What to do
In the data, find each line where the word "computer" appears and list that line.

Stored records:

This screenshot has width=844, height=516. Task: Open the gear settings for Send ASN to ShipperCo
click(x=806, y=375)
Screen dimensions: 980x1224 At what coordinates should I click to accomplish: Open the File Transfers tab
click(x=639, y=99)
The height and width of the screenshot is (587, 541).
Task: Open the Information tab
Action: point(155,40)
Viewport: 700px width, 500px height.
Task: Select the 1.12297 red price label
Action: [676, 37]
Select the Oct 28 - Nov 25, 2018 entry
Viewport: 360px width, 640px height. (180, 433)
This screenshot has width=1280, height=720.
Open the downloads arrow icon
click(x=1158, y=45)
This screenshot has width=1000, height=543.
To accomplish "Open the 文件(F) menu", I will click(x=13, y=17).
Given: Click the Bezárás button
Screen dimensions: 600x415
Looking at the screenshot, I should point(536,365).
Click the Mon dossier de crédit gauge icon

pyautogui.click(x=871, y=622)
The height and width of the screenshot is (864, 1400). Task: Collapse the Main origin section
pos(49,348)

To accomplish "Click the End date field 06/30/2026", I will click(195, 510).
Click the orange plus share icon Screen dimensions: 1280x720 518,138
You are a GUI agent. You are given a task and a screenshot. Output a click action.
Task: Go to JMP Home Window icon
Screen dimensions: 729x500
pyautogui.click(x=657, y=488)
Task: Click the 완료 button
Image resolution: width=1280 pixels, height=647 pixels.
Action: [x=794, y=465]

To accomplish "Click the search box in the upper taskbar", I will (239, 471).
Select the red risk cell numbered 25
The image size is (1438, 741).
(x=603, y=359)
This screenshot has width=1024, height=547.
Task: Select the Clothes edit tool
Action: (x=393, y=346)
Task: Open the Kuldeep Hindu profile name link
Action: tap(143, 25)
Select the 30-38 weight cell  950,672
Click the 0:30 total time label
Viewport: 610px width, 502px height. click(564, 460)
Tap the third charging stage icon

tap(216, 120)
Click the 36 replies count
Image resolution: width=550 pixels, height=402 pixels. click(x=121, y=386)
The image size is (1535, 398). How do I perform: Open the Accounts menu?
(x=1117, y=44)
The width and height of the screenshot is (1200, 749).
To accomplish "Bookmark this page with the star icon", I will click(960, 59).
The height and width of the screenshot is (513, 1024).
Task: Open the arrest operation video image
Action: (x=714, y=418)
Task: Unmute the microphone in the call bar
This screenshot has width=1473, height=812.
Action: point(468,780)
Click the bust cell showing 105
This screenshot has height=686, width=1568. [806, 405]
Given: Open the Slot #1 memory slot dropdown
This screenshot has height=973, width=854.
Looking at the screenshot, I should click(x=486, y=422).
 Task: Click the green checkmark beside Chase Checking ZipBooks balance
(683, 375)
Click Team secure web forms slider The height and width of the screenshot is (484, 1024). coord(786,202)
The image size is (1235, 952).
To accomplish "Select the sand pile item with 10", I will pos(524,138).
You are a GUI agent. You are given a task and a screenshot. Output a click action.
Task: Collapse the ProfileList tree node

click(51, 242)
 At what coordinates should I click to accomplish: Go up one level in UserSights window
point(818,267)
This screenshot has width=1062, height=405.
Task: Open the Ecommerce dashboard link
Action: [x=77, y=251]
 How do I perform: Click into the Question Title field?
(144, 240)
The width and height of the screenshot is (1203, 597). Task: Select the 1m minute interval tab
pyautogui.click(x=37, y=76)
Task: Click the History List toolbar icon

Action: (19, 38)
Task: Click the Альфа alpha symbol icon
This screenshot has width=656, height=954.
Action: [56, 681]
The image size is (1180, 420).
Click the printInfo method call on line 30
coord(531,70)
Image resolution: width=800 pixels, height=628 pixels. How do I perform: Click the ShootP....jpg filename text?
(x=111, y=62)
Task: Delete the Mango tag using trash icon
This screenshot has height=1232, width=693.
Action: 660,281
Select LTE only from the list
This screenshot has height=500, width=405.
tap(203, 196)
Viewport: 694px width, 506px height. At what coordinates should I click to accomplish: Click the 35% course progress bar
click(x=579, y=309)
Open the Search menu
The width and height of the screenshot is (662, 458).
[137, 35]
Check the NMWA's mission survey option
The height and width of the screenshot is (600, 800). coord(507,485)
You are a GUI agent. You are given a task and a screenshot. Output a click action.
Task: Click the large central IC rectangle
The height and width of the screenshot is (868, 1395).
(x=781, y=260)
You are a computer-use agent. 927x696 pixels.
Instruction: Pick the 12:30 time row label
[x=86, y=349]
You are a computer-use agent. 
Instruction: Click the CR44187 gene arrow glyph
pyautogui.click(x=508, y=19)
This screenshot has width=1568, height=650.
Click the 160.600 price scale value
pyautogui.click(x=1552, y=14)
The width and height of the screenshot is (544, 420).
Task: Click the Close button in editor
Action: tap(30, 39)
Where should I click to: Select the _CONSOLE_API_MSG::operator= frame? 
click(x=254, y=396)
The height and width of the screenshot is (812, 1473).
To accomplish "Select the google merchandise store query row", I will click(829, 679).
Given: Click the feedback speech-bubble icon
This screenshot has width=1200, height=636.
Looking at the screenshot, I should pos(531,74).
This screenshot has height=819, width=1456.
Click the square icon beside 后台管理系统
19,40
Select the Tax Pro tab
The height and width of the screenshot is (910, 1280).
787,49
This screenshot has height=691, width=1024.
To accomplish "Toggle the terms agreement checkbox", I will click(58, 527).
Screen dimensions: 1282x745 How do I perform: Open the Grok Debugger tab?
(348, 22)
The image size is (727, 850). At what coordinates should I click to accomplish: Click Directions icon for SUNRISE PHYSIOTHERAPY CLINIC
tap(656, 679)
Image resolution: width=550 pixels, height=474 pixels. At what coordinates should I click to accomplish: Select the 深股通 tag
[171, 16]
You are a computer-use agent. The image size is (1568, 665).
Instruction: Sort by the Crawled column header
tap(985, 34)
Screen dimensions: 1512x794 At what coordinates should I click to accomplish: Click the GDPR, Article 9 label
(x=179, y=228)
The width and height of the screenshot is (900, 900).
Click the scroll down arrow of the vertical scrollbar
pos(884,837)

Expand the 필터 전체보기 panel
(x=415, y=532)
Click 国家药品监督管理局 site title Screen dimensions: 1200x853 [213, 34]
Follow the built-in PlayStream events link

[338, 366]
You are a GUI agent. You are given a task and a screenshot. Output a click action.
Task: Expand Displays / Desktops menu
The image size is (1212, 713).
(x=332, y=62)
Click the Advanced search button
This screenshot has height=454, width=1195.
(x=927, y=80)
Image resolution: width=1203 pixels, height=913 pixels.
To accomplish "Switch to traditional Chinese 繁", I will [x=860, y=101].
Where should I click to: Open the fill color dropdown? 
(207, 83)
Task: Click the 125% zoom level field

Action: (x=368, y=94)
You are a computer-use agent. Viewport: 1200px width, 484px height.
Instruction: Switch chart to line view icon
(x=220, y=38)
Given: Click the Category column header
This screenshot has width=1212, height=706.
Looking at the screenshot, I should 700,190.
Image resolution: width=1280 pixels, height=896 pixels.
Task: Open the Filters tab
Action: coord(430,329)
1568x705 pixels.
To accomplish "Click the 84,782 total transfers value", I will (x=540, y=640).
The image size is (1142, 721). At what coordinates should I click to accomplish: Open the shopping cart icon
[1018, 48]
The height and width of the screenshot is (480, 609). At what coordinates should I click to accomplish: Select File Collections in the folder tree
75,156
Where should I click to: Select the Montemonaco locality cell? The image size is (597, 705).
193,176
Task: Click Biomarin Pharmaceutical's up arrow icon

Response to this task
You are a computer-use agent. 927x696 pixels.
You are a computer-use agent. 
You are a computer-use agent. The image size is (1568, 665).
You are a computer-use agent. Viewport: 1200px width, 484px height.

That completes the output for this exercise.